La justice américaine rejette les accusations de racket contre Fenix International Limited, laissant les agences tierces seules face à la procédure
LOS ANGELES — Fenix International Limited, la société mère de la plateforme OnlyFans.com, a été officiellement écartée la semaine dernière d’un recours collectif qui lui reprochait des pratiques frauduleuses et du racket en lien avec les agences de « chatters » auxquelles recourent certains créateurs de contenu sur la plateforme.
C’est le juge fédéral Fred W. Slaughter, siégeant au tribunal du district central de Californie, qui a rendu cette décision par voie d’ordonnance civile.
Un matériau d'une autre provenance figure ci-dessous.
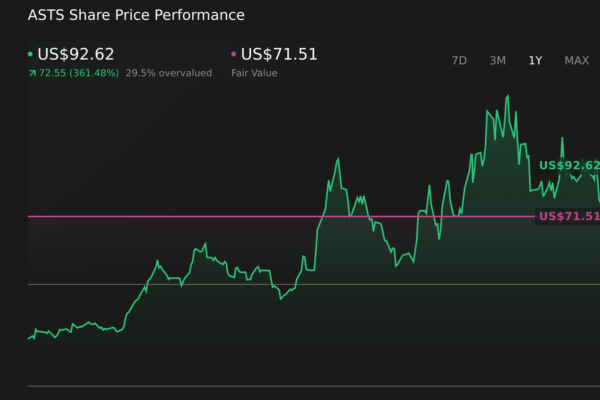Screen dimensions: 600x400
Task: Select the 3M time range
Action: pyautogui.click(x=497, y=60)
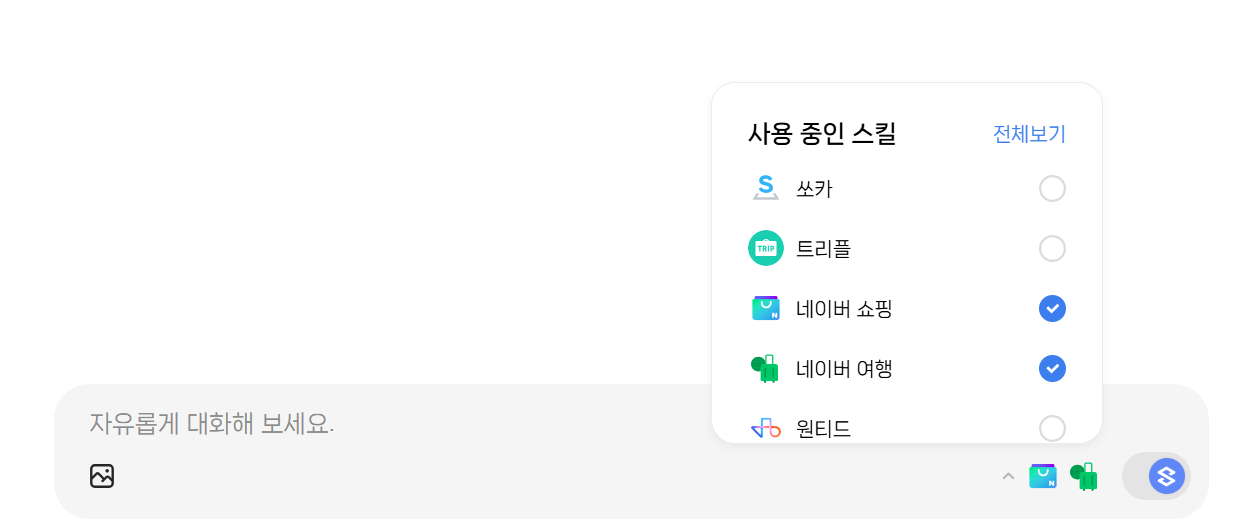Select the 네이버 쇼핑 label in list
Viewport: 1237px width, 531px height.
pos(844,308)
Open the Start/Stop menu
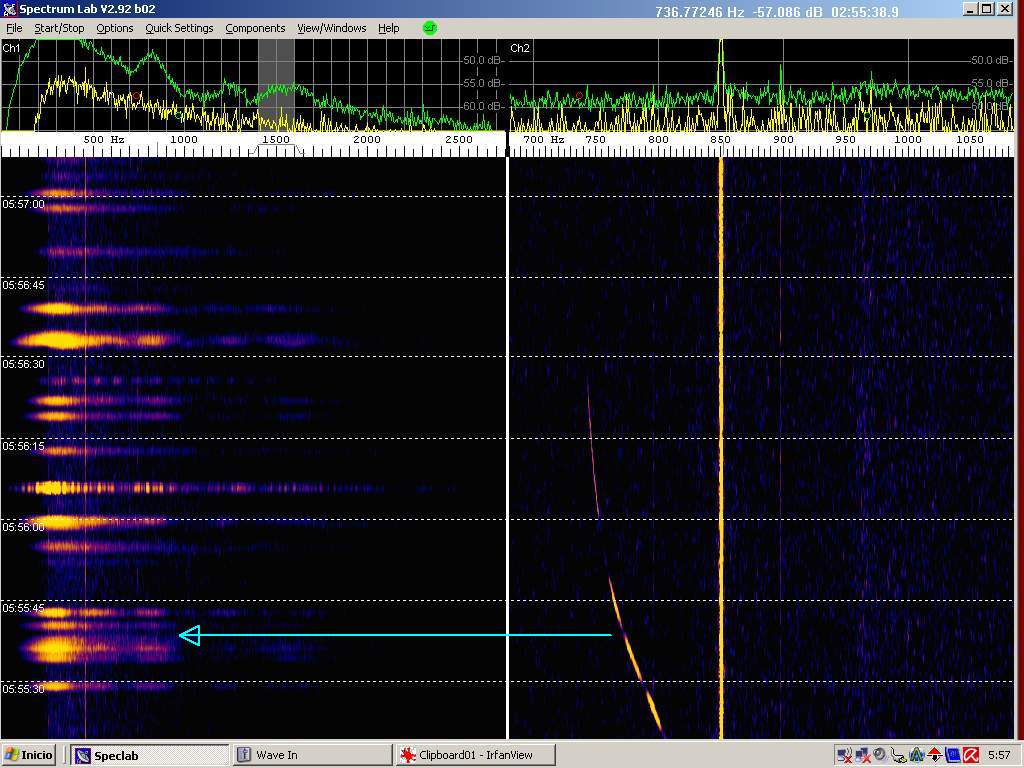Screen dimensions: 1024x768 point(59,28)
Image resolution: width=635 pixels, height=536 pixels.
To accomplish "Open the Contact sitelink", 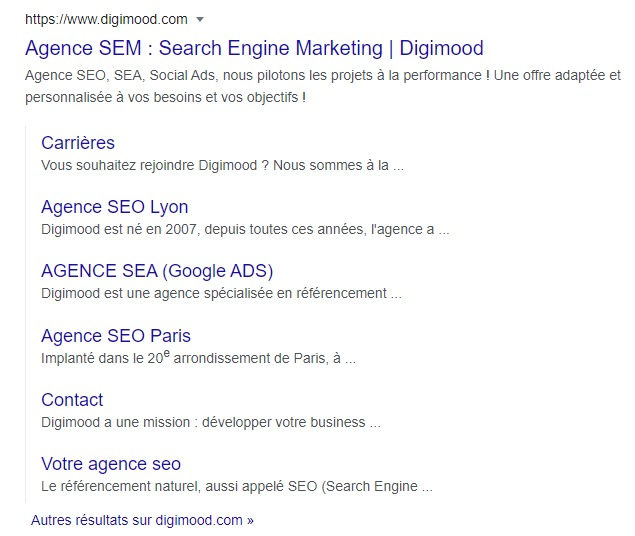I will point(72,400).
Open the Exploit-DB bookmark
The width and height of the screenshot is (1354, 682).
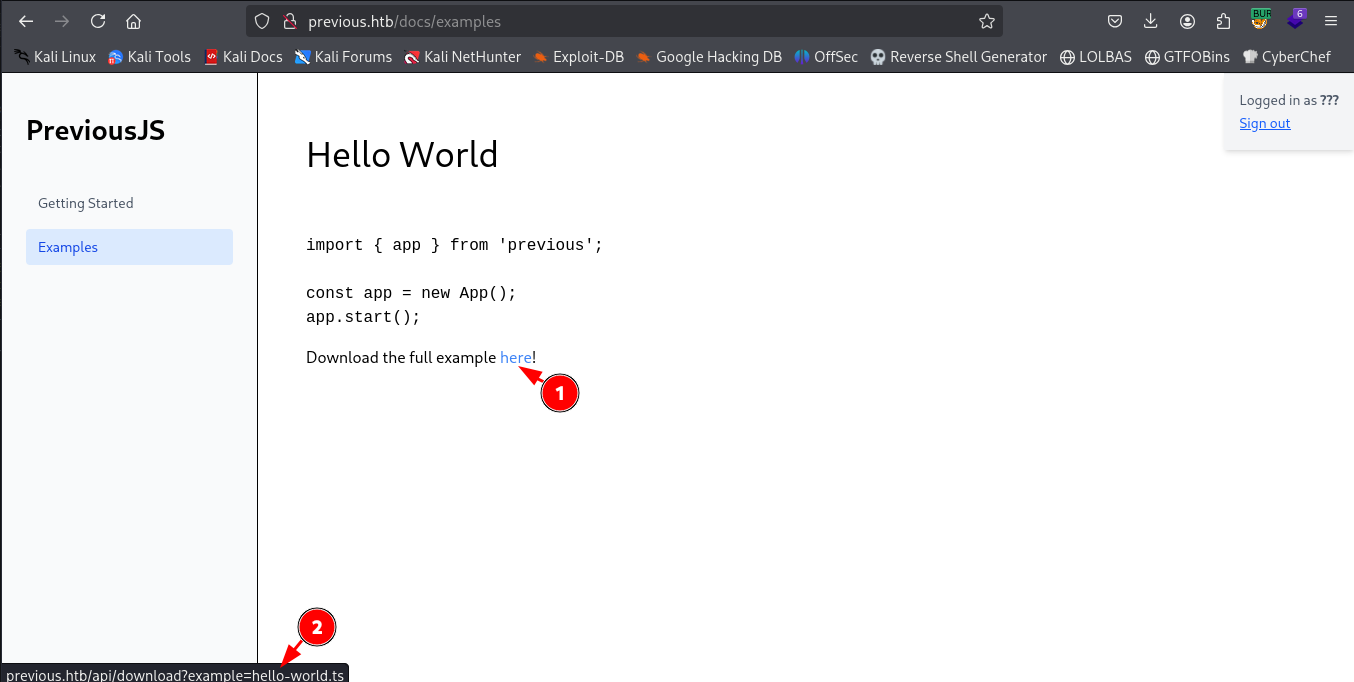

Dans ses attendus, le magistrat indique : « Le tribunal considère que les plaignants n’ont pas suffisamment démontré l’existence d’une entreprise criminelle organisée ni de conduites constitutives d’une telle entreprise. »
Cette décision s’inscrit dans le cadre des lois fédérales RICO (Racketeer Influenced and Corrupt Organizations Act), qui prohibent toute participation, directe ou indirecte, à la conduite d’une entreprise engagée dans des activités de racket affectant le commerce interétatique ou international.
Le juge a par ailleurs précisé : « Le tribunal estime ces allégations insuffisantes, dans la mesure où les plaignants n’établissent pas que les entités Fenix ont coordonné leurs actions avec les agences incriminées, ni même qu’elles avaient connaissance du prétendu stratagème. Les plaignants se limitent à alléguer que Fenix commercialise la plateforme OnlyFans et qu’elle aurait dû être informée du recours à ces intermédiaires. »
Qu’est-ce qu’une agence de « chatters » ?
Sur OnlyFans, certains créateurs délèguent à des agences tierces la gestion de leurs échanges avec les abonnés. Ces agences emploient des opérateurs — les fameux « chatters » — qui se font passer pour les créateurs afin d’entretenir une relation d’intimité avec les fans, souvent dans le but de les inciter à acheter des contenus supplémentaires. Les plaignants soutenaient que cette pratique relevait de la tromperie commerciale et constituait une forme de fraude organisée.
L’état de la procédure
La plainte initiale comportait également des griefs fondés sur la loi californienne contre la publicité mensongère (False Advertising Law, FAL) et la loi sur la concurrence déloyale (Unfair Competition Law, UCL). Ces deux textes sont fréquemment invoqués conjointement, car une publicité trompeuse peut simultanément enfreindre l’une et l’autre.
Si les accusations de racket à l’encontre de Fenix ont donc été abandonnées, les agences de chatters, elles, restent poursuivies. Elles devront répondre des charges relevant de l’UCL, sous réserve du dépôt d’une plainte amendée par les plaignants avant le 9 juin 2026. Il convient toutefois de souligner que la grande majorité des chefs d’accusation visant ces agences avaient déjà été rejetés en décembre 2025 — dans une affaire qui avait également valu des sanctions aux avocats des plaignants pour utilisation abusive de l’intelligence artificielle dans la rédaction de leurs mémoires juridiques.